Language models like GPT don’t “think” in full sentences — they predict one token at a time, where a token is a chunk of text (often a word or part of a word) created through a process called tokenization. At each step, the model chooses the next token based on probabilities — and decoding parameters like temperature, top-k, and top-p control how predictable, random, or creative those token choices are.
Temperature
Temperature controls how random or focused the model’s word choices are.
A low temperature (e.g., 0.2) makes the output more predictable — the model sticks to the most likely words.
A high temperature (e.g., 1.0 or more) makes the output more creative, possibly even risky or unusual.
Temperature | Behavior |
---|---|
0.0 | Deterministic, safest |
0.3 – 0.7 | Predictable, less risky |
1.0 | Balanced randomness (default for GPT) |
>1.0 | Creative, more surprising, possibly noisy |
>1.5 | Often too chaotic or nonsensical |
Temperature is usually in the range of 0.0 to 2.0.
Top-k Sampling
Top-k limits the model to the top k most likely tokens, then picks one randomly from that group.
Top-k = 1 → Always picks the most probable word (like greedy decoding).
Top-k = 40 → Picks from the 40 best guesses, adding variety without going off-topic.
Top-k Value | Behavior |
---|---|
1 | Safe but repetitive |
10–50 | Good diversity, still smart |
100+ | More variety, more risk |
Top-k value ranges from a minimum of 1 up to a maximum of the total vocabulary size (which can be ~50,000 tokens for GPT models)

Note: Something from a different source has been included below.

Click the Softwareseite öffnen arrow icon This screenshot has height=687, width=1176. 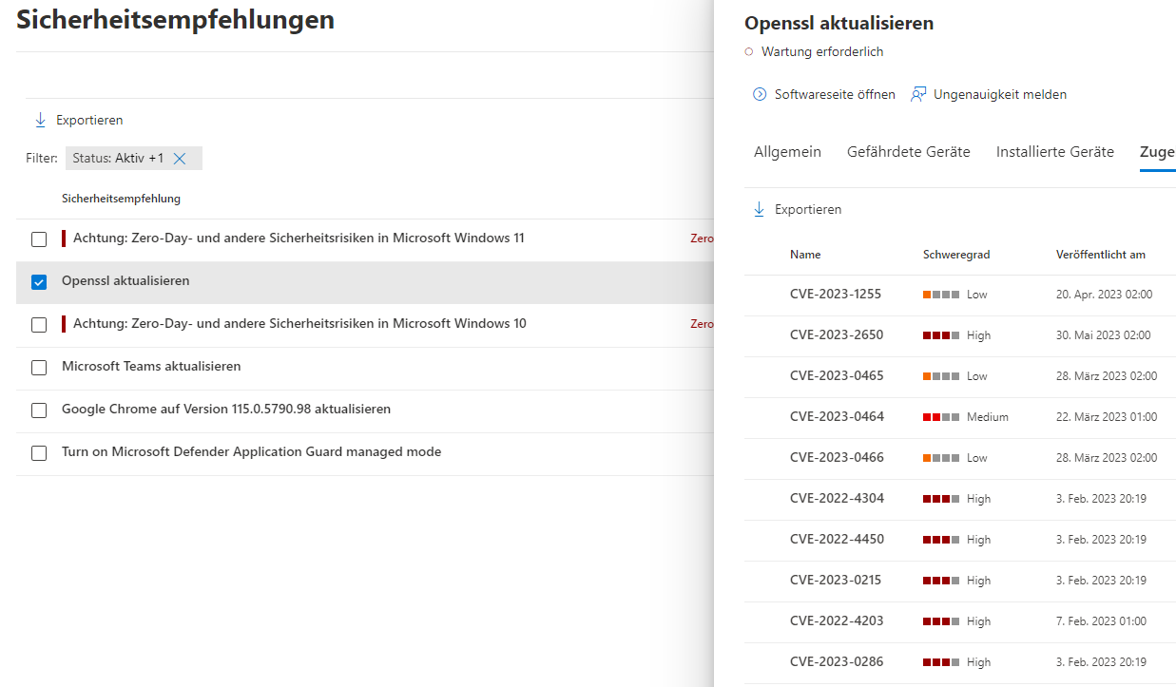point(760,94)
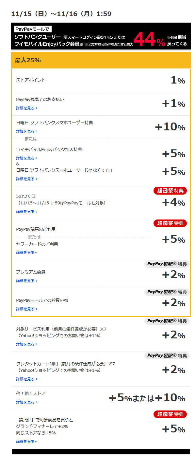Click the PayPayモールで label in banner
This screenshot has height=457, width=196.
pos(33,29)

Top-p Sampling (Nucleus Sampling)
Top-p chooses from the smallest set of tokens whose total probability adds up to at least p.
If Top-p = 0.9, the model picks from the most likely words that together make up 90% of the probability mass.
Unlike top-k, this list can grow or shrink dynamically depending on the situation.
Top-k Value | Behavior |
---|---|
0.7 | Very conservative |
0.9 | Balanced, avoids outliers |
1.0 | Like no filter — all options allowed |
Top-p value ranges from 0 to 1
Top-p sampling (short for “probability sampling”) is also known as Nucleus sampling. It works in the following way:
- Sorts the tokens from most to least likely
- Selects the smallest group of tokens whose cumulative probabilities add up to at least p (like 0.9)
- Randomly picks one token from that set This selected group is what we call the nucleus.
The nucleus is the tight cluster of highest-probability tokens — the model’s most confident guesses.
Instead of sampling from all possible tokens (many of which are low-probability and often nonsensical), we focus on the most meaningful subset — the nucleus of the probability mass.